* [Task description] Look below for the line that has "This screenshot has width=1400, height=846."; output exactly from it through the line that has "Given: Click the red L lane letter", and leave the pictures out.

The data Start Marker

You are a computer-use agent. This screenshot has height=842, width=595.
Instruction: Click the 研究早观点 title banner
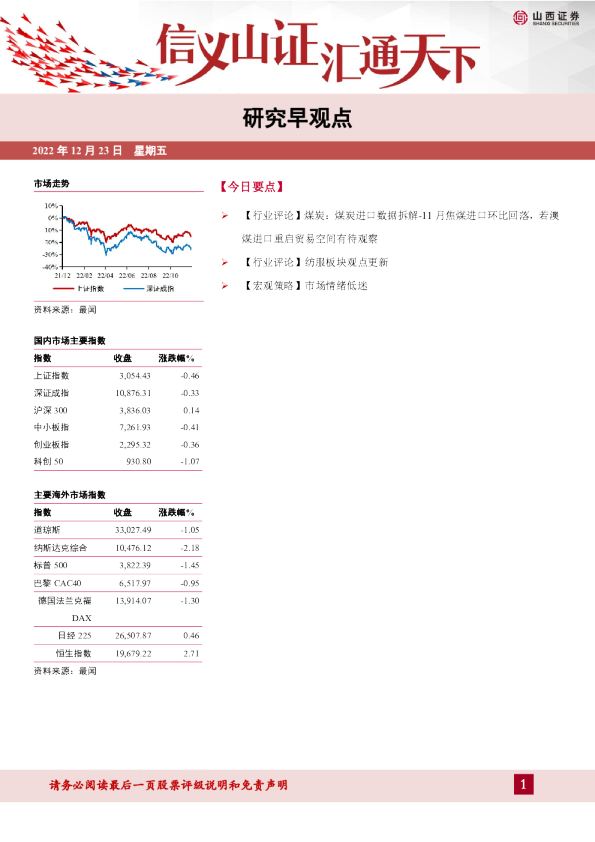point(298,118)
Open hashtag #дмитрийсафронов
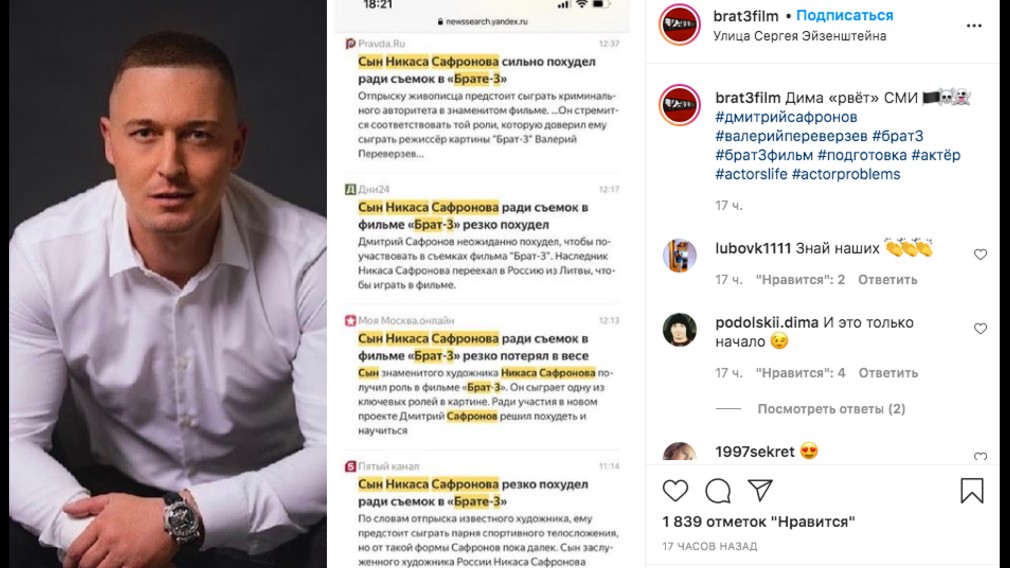1010x568 pixels. 786,117
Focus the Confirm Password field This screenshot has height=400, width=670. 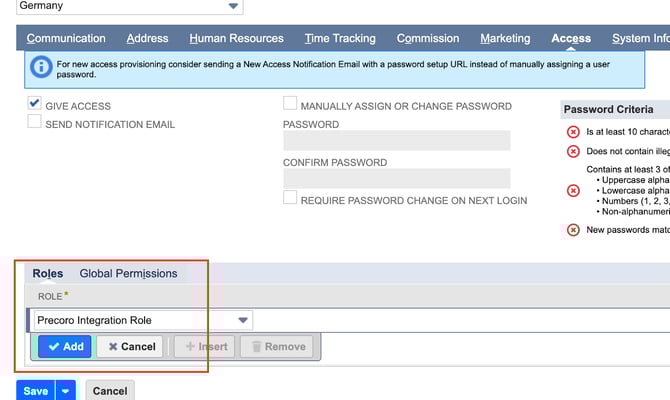396,179
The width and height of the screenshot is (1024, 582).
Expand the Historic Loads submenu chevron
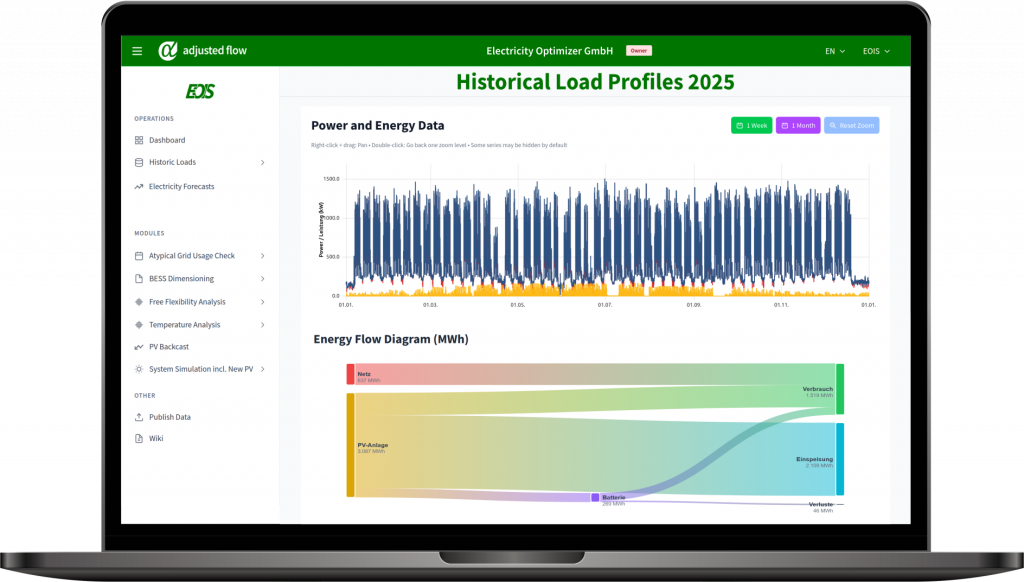(x=263, y=163)
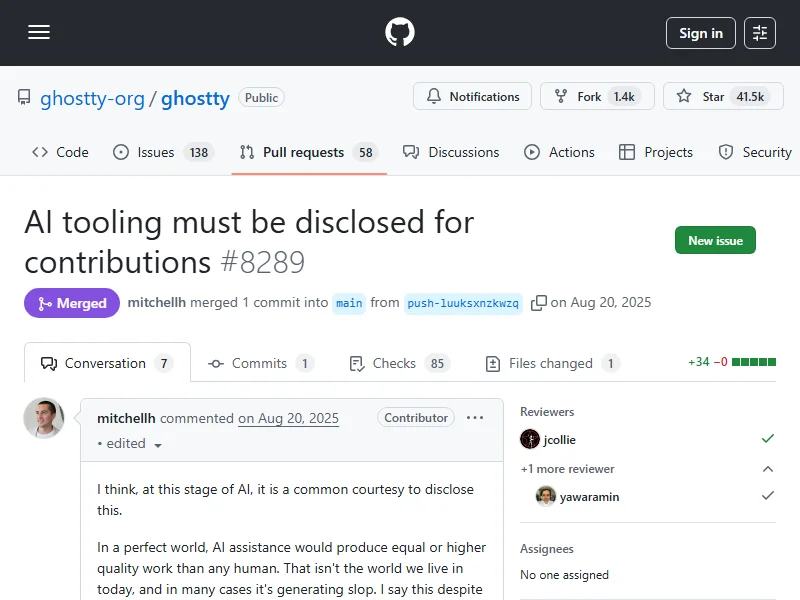Fork the ghostty repository
The image size is (800, 600).
coord(597,97)
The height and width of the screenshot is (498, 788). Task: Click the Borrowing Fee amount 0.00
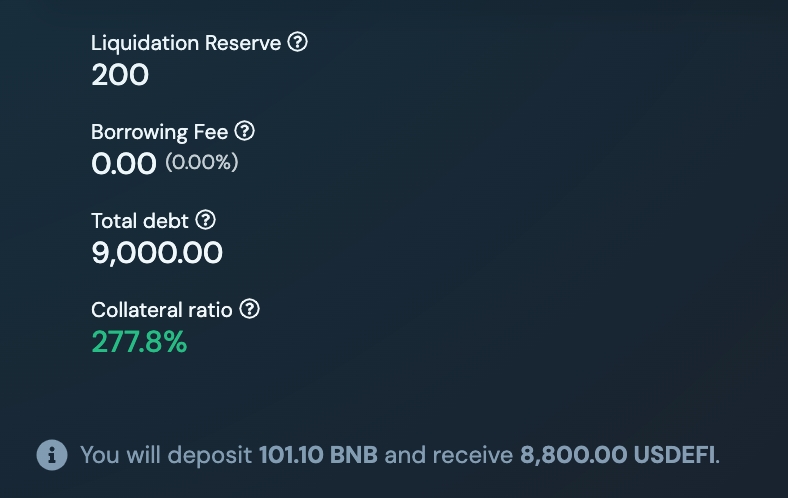(x=124, y=164)
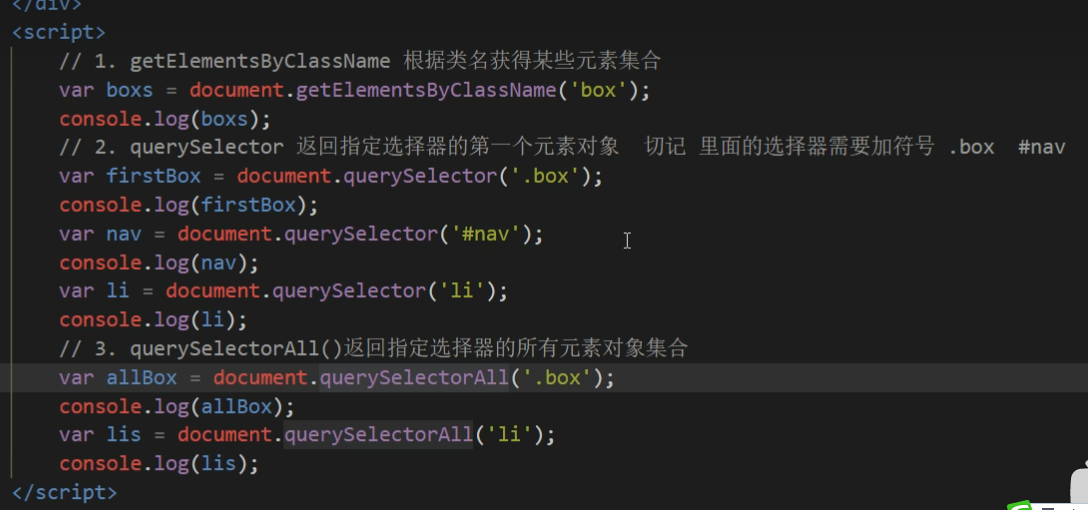Click the console.log(li) statement
Viewport: 1088px width, 510px height.
153,320
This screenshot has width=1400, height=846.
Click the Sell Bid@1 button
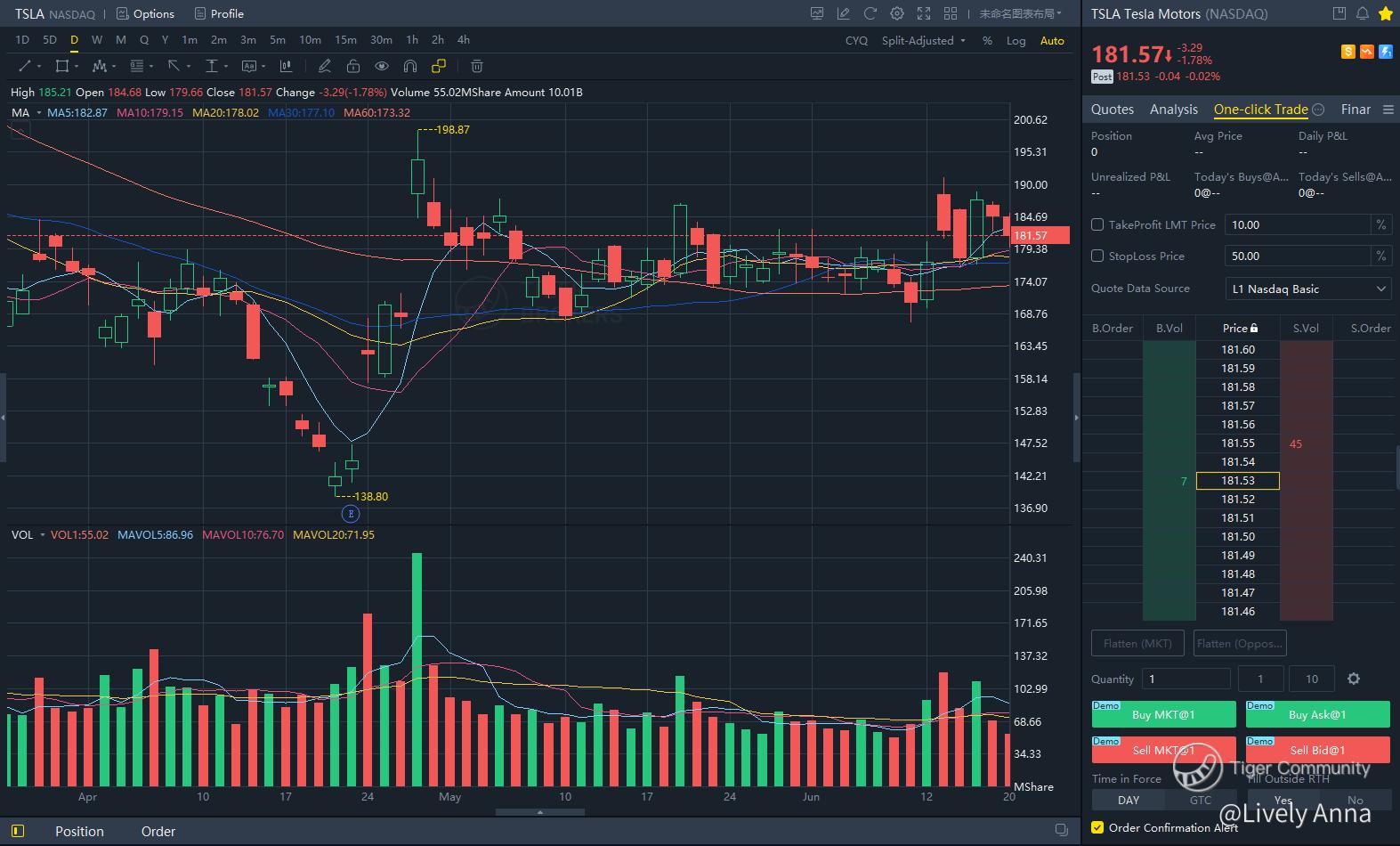1317,750
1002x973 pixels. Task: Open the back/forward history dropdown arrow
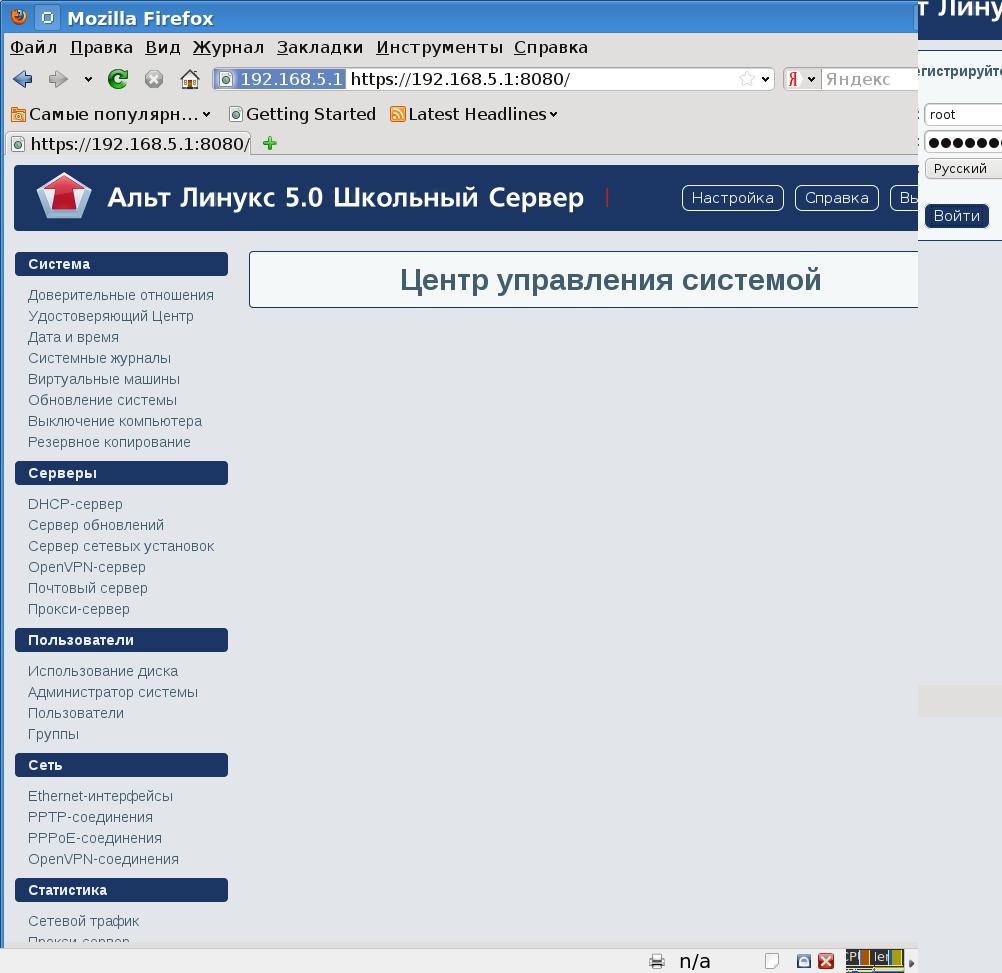(x=88, y=79)
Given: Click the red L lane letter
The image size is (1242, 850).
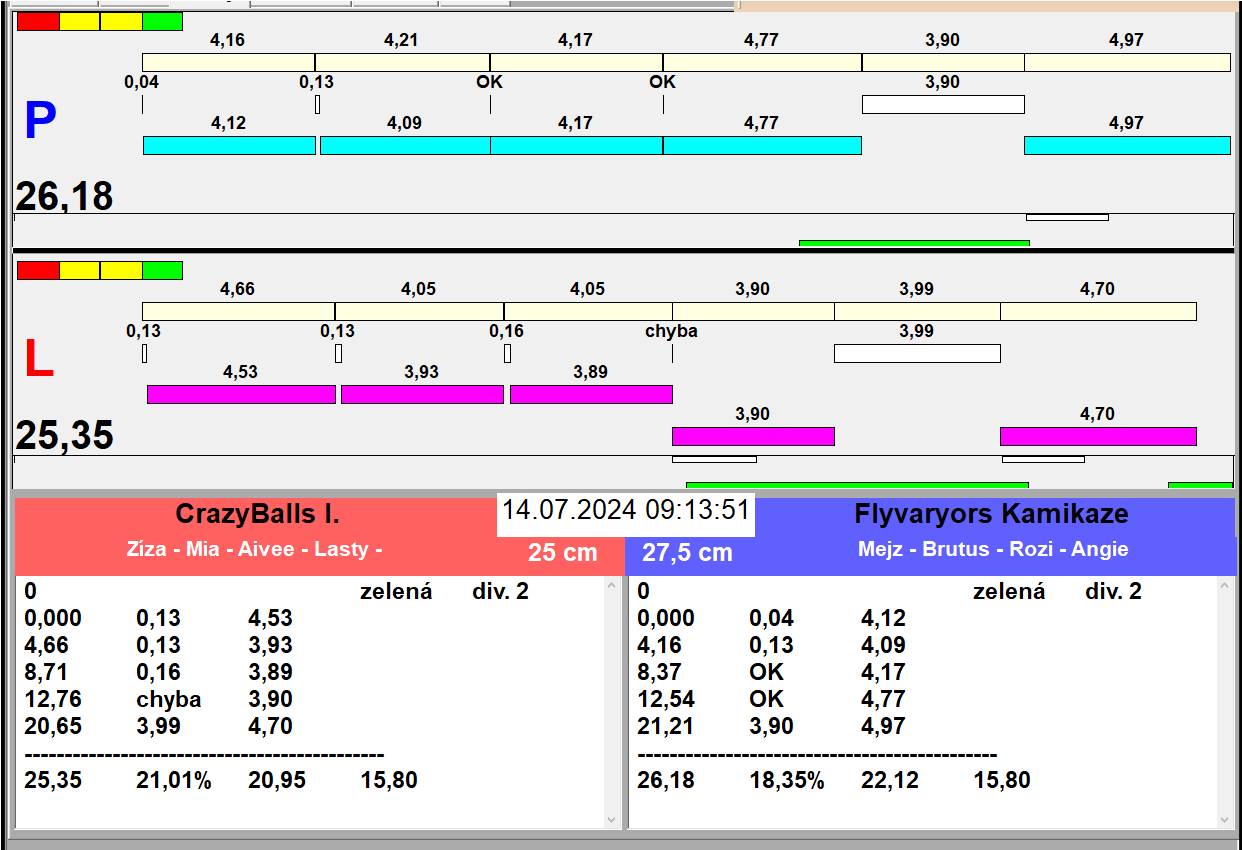Looking at the screenshot, I should (38, 360).
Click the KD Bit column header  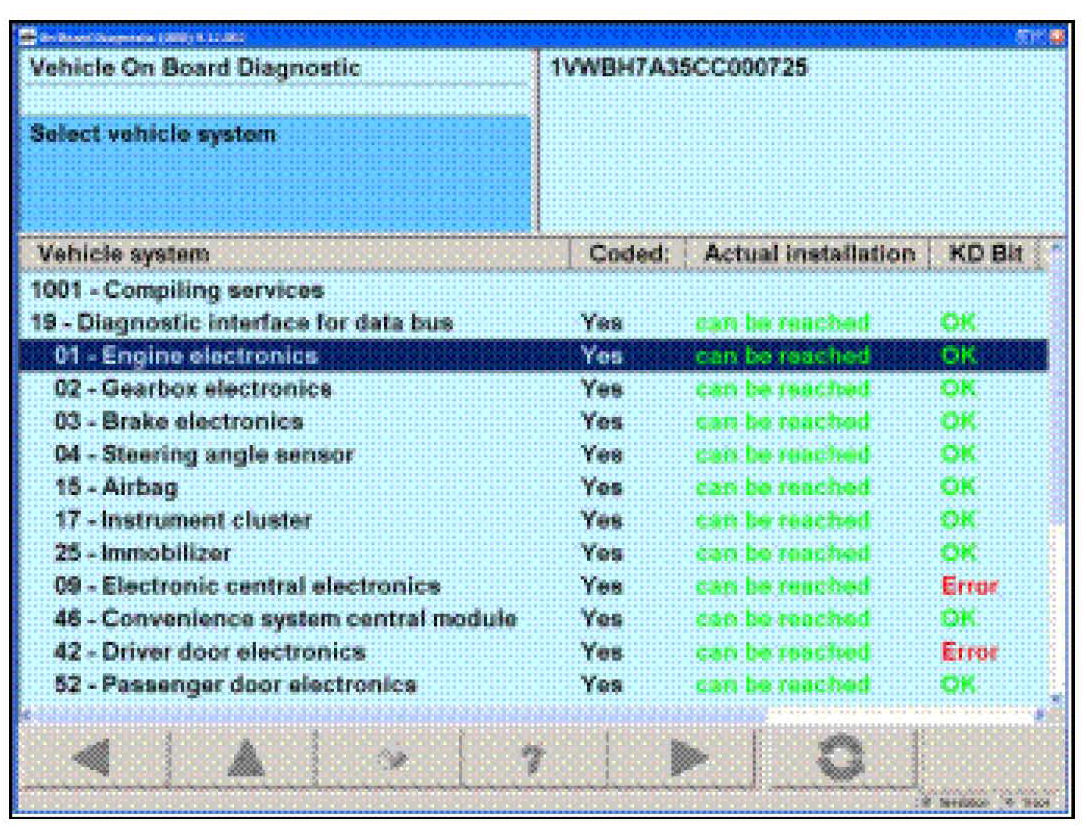point(986,255)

The data End Marker

* [Solved problem]
This screenshot has width=1400, height=846.
Click the Sell Bid@1 button
1317,750
1002x973 pixels. Task: Open the back/forward history dropdown arrow
(x=88, y=79)
Given: Click the red L lane letter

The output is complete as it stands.